Luxury Looks to Beauty to Diversify Product Options, Says Euromonitor

A video post from Euromonitor International, “Luxury Companies Look to Diversify Products,” expands on how leading luxury companies are looking to beauty as a way to growth their businesses.

In the video, Ffleur Roberts, global head of luxury goods research for Euromonitor, says, “Whilst there is nothing new about fashion houses developing their own branded fragrances, what is new is luxury fashion houses ramping up exposure across the full beauty care remit to include products such as nail polish, lipstick, eye and facial makeup, body lotions, self-tanners, and even bath and shower products. We have recently seen the likes of Marc Jacobs, Michael Kors, Tom Ford, Tory Burch and Giorgio Armani teaming up with big name beauty care products to set out their own stores, whilst others, like the likes of Burberry, have adopted a more independent strategy. One way or other, almost all the industry leading players are looking for a bigger piece of action. Marc Jacobs has gone as far as opening his own Manhattan-based store dedicated solely to cosmetics and fragrances, and this October Tom Ford launches his men’s cosmetics line.”

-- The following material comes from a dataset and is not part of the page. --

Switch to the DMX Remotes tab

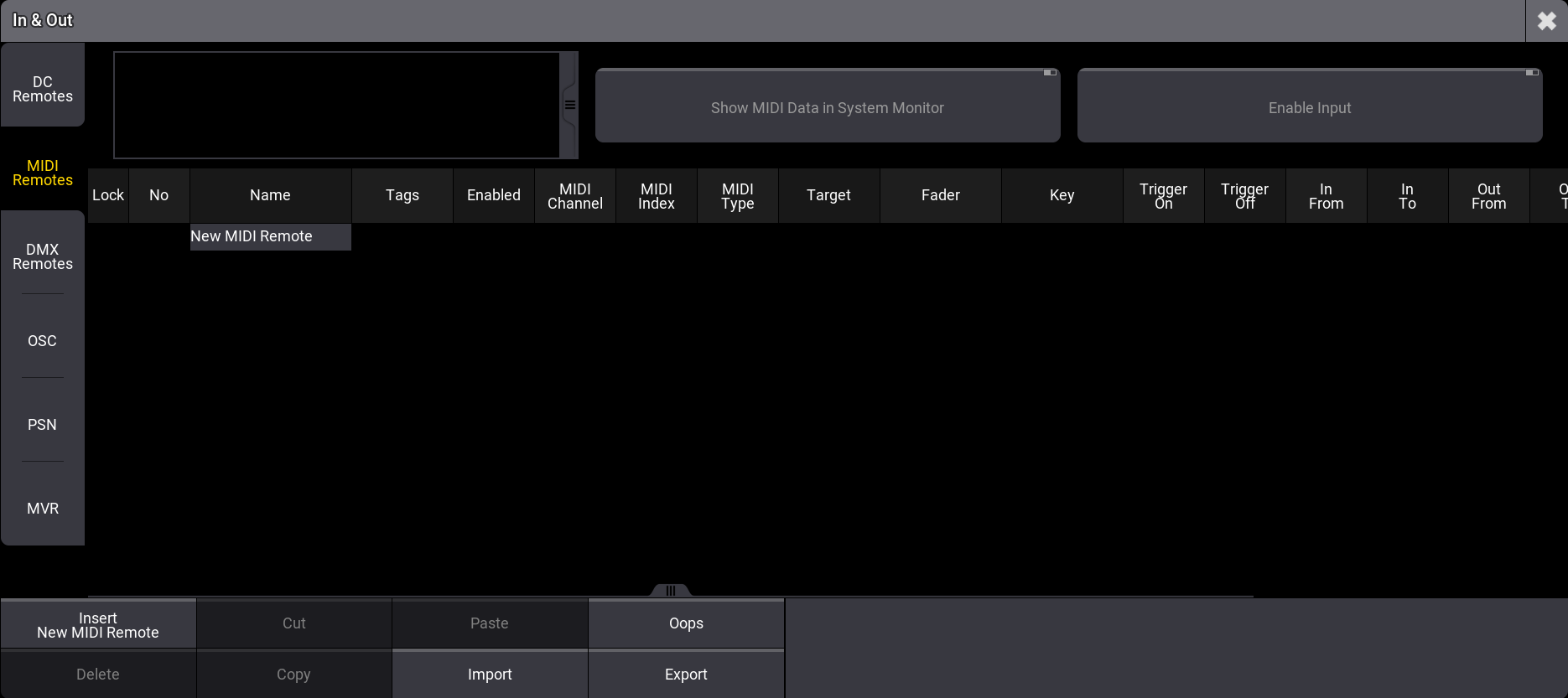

Discussing where the market research company sees the growth moving, Roberts notes, “Euromonitor International forecasts that by 2018, the U.S.A., with 34 million high-income earners and a projected retail value of $90 billion, will continue to the lead the world in total value sales of luxury goods, followed by, of course, China. However, consumer [nations] with fast-growing populations of high earners such as India, Malaysia, Indonesia, Mexico and Brazil will present the greatest opportunity for business and brands offering luxury goods and services. We’re also keeping a very close eye on Nigeria at the moment, as the possible next big growth frontier for luxury goods. It may be very hard to believe that a country where most of the people live on less than $2 could be one of the fastest-growing markets in the world for French champagne and digital television. Yet Nigeria, Africa’s most populous country, is just a place where the pursuit of wealth has become even a religion.”